— Start SUPPLIED DATA —

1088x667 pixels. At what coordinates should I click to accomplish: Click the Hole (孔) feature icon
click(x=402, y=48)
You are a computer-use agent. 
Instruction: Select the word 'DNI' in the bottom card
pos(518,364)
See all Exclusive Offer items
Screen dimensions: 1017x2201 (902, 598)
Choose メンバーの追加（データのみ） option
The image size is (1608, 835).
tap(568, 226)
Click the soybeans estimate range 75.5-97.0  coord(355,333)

— End SUPPLIED DATA —

◆ **INSTRUCTION**
Render everything from the line containing "You are a computer-use agent." down to the end of the records as a JSON list of strings, with one string per line and blank lines omitted.

◆ **SOLUTION BELOW**
[
  "You are a computer-use agent. ",
  "Instruction: Select the word 'DNI' in the bottom card",
  "pos(518,364)",
  "See all Exclusive Offer items",
  "Screen dimensions: 1017x2201 (902, 598)",
  "Choose メンバーの追加（データのみ） option",
  "The image size is (1608, 835).",
  "tap(568, 226)",
  "Click the soybeans estimate range 75.5-97.0  coord(355,333)"
]